Jyväskylä University—Meeting with 40 graduate students in the music department at Jyväskylä, Finland, we’re talking about noise: the kind, entropic kind, that helps you tune in, get centered. Waves at the ocean, water in a brook. By now over a dozen publications draw the paradoxical conclusion that a certain amount of noise improves brain performance, signal detection. This research bears out the predictions of stochastic resonance, the only theory to have come to neuroscience by way of meterology.
A hand shoots up. Great! I live for curiosity, its humble courage. “Are you talking about pink noise, or white noise?” I dunno. Wiseacre.
“The future is already here–it’s just not evenly distributed”–William Gibson, cyberpunk novelist. And there’s a lot of it in Finland.
I rode up to Jyväskylä in the pet car. The dogs were very well behaved.
Jyväskylä University is one of the few Music Therapy capitals in the cacophonous world of biomedicine, and in this market, I’m going long on music therapy. Not only do they have sophisticated graduate students who are way ahead of me, they’ve got toys: magneto-encephalography, functional MRI, EEG, motion lab.

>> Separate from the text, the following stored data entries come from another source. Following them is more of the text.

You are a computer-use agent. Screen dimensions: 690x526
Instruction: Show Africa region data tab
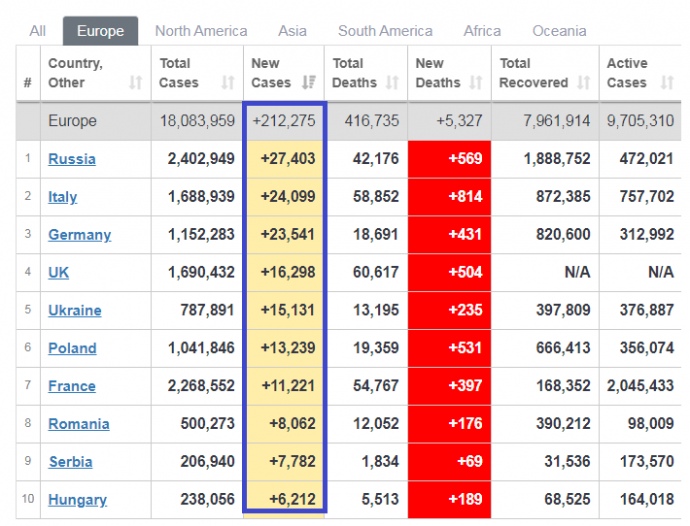tap(482, 31)
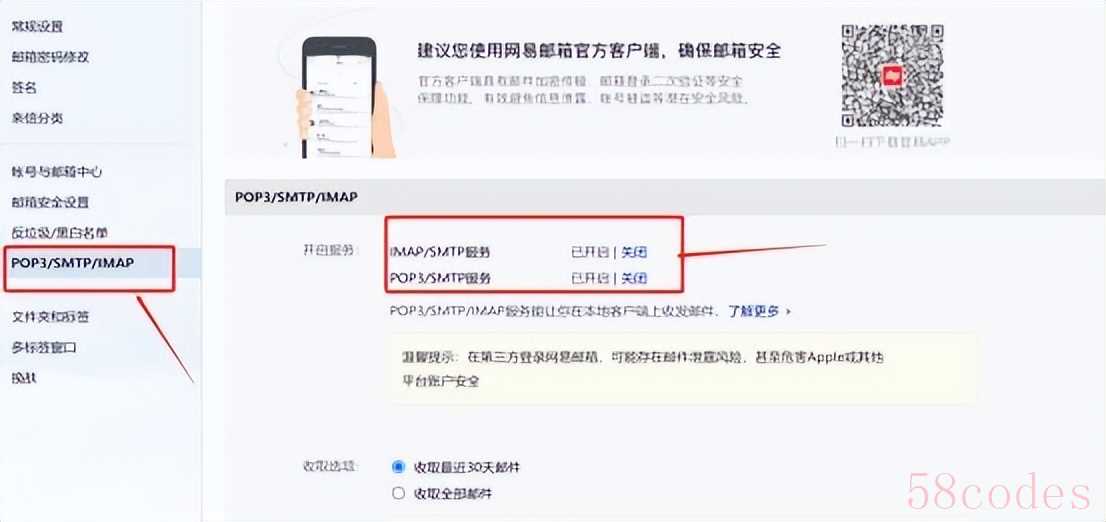
Task: Click the phone illustration in the banner
Action: click(339, 97)
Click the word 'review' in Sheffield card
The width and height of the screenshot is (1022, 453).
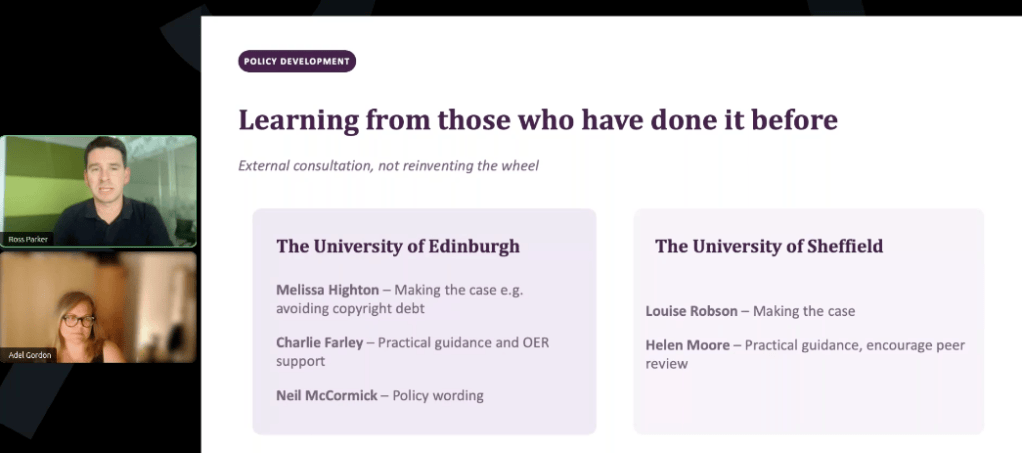point(667,364)
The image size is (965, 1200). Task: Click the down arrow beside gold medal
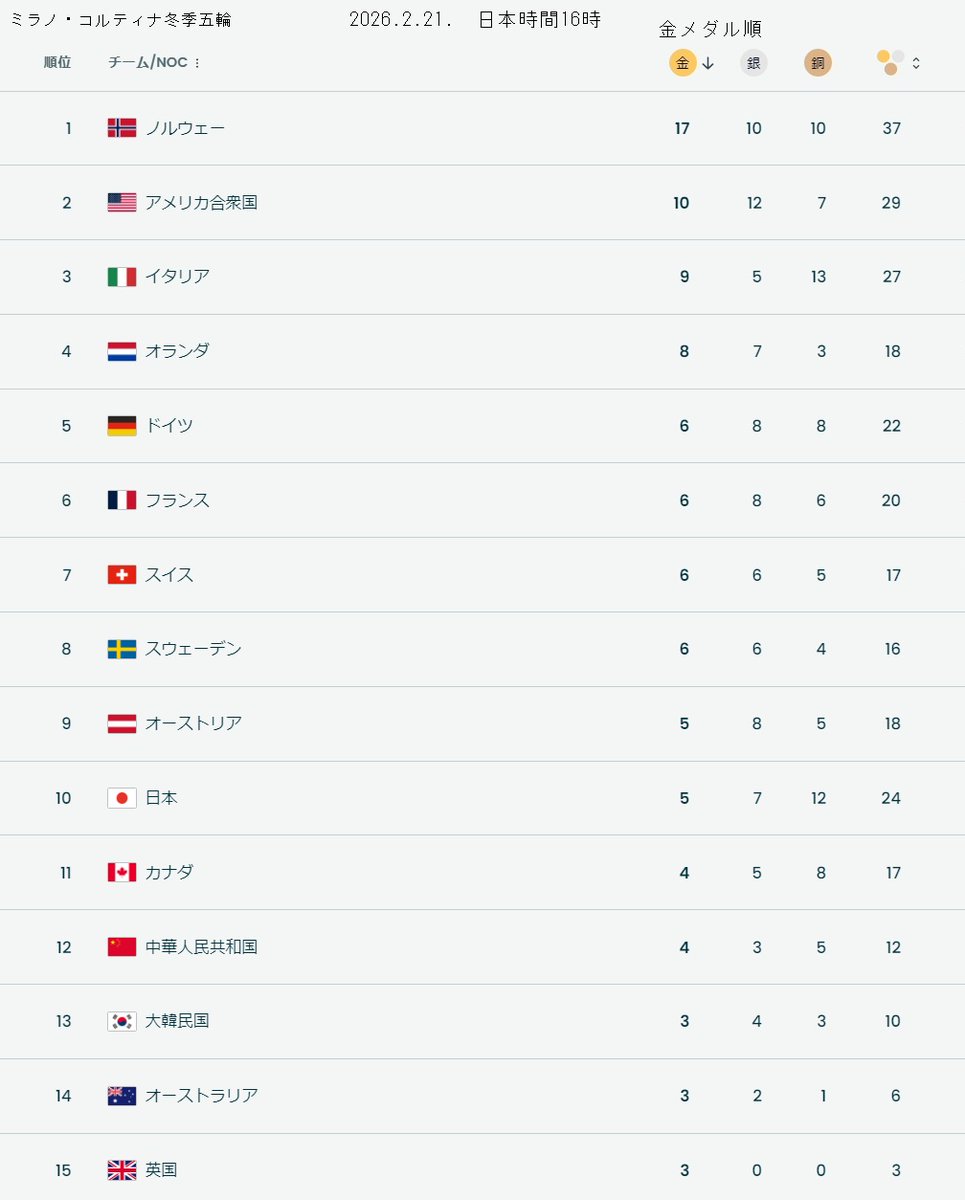[708, 63]
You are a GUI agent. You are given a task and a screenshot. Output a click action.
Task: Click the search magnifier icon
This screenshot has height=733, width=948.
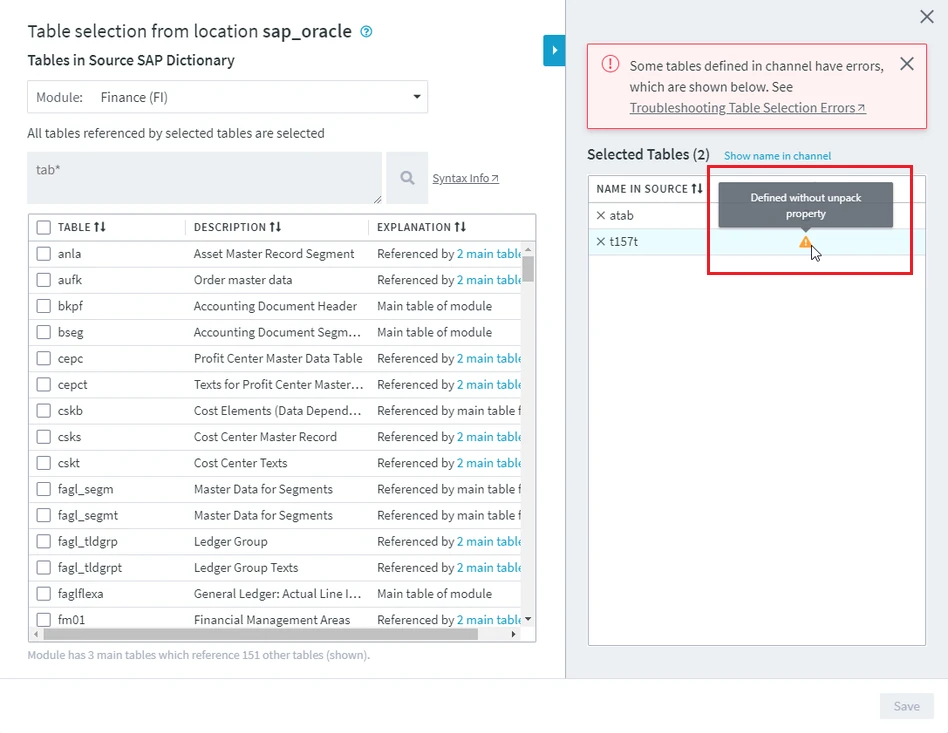(x=407, y=178)
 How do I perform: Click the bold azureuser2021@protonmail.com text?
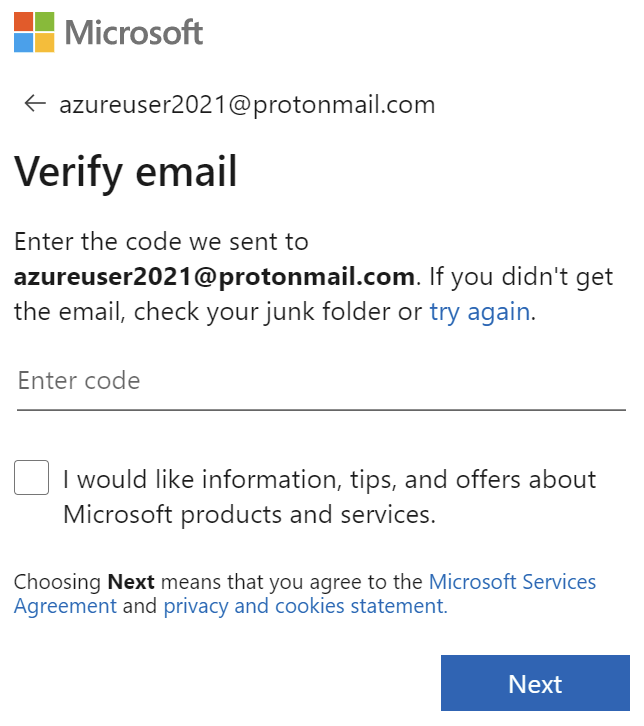click(x=214, y=277)
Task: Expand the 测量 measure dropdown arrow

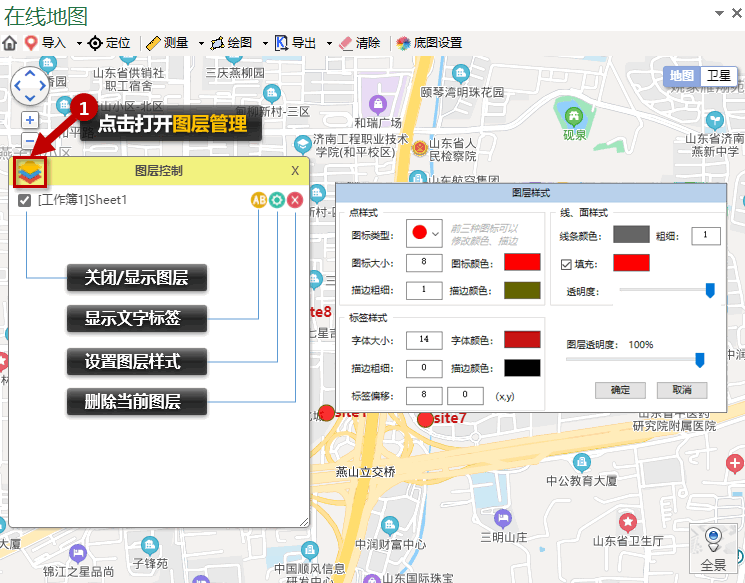Action: 201,44
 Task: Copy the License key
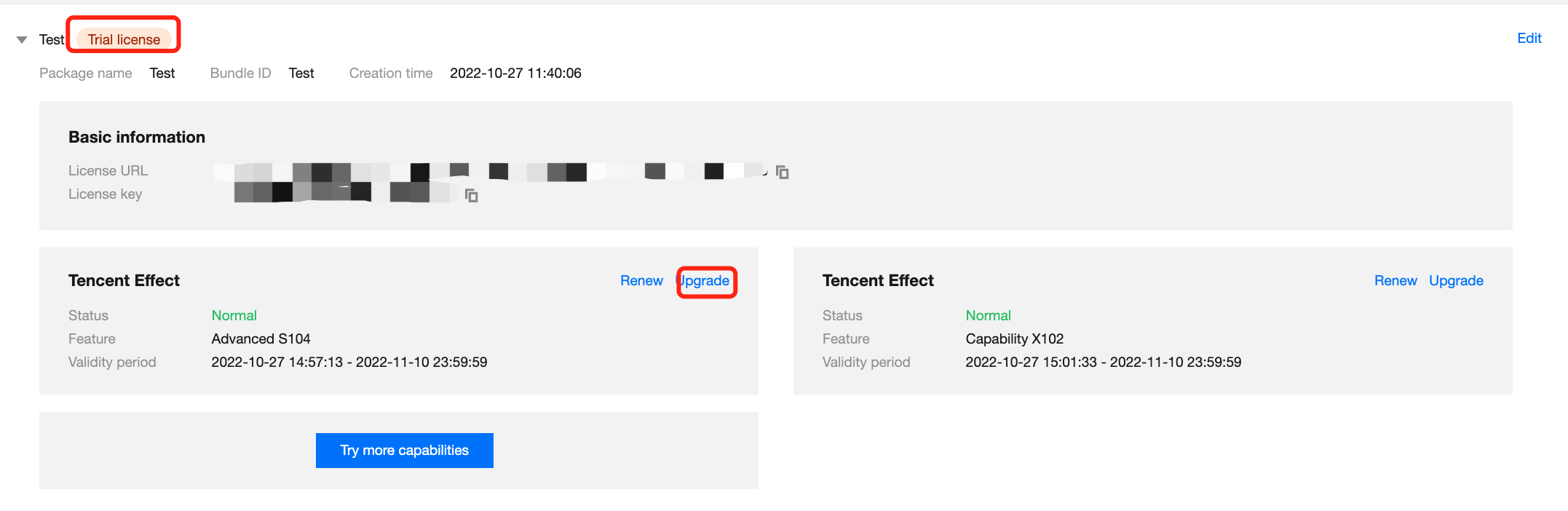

Of course there are different kinds of noise—I’m still sorting that out. But I know that in the right measure, noise means variability, joy, a sense of humor, childlike innocence, naïveté, clowning, health. It’s how I know you’re really there.
Before you were born, the obstetricians studied the variability of your heart rate—that’s good noise. Monotony, by contrast, connotes stern-ness, joylessness, illness. Horror movies use this rhythmic principle a lot–think of the theme music of classics like Jaws, Hitchcock films.
To Jyväskylä I imagine I’ve brought a little chunk of the future. A speculation, the timorous lovechild of my courage and my vanity: it’s the noise, the randomness in music, that improves self-knowledge, by helping us out with a royal signal detection problem–interoception. Interoception is bodily awareness, like the ability to sense your own heart beat, your breathing. Interoception links in turn to empathy: how can you “feel for” another being if you cannot feel your self? To tune up your interoception, to be present, admit some noise, the underwriter to silence, that golden child who’s always pointing towards the future. A little chatter, a little static in the back. Helps you think.
The hotel offers a jazz ballad on the overhead speakers. Leaning in on a long flat note, the trumpet just crossed over to self pity. Music evokes pre-history, childhood memories, and now, pre-adolescent whining. At the front desk, they loan me a bicycle with disc brakes, and an automatic transmission. (Do we have these back home? Am I in the future?) I take the helmet—a cycling neurologist without one is a jarring sight—and find the museum of Central Finland, which says that history is pretty new around here: the pre-historic age didn’t end here until 1500.
Helsinki At the Harald Anderson Chamber Choir Competition, I’m glad I’m not judging, because I can’t tell who’s winning.
The choruses came from all over–Estonia, Latvia, Sweden, Ireland. One of the four Finnish finalist choirs has arrayed itself all over the hall, and they’re coherent, on the beat, wired together. They’re singing with emotion, but they’re also predicting the future, so as to keep in synchrony, their auditory and motor cortices teaming up to compute the arrival of the next beat.
We Homos think we’re so visual, but everything comes down to timing. Forget our precious eyes. The ears have it. Neuro-philosophes love to ask, which came first, music or words? If you ask a book, it’ll say in the beginning was the word. And the songwriter says it’s the contract. One theory says that to keep the beat, you have to have a brain capable of speech. So if you want to jam with someone from another species, try a cockatoo. They got rhythm:
But sea lions don’t have much vocabulary, and they’re dancing machines:
https://www.youtube.com/watch?v=s4nBevZJMvk
Did you ever wonder why your dog won’t dance? It’s because she can’t. She can sing rubato till the cows come home, but she can’t dance to save her soul. And don’t ask me why it takes so long to teach chimpanzees to tap along with a rhythm. Even at their best, their timing is all over the place. They just don’t have it.
My trip is over; it’s been just a short journey towards the future, and I’m bringing it back home. There’s a massive orchestra of maple trees, synchronized colors, waiting. Then, come June, I’ll hear that ever-loving buzz of fireflies, and hum along to their neon beat.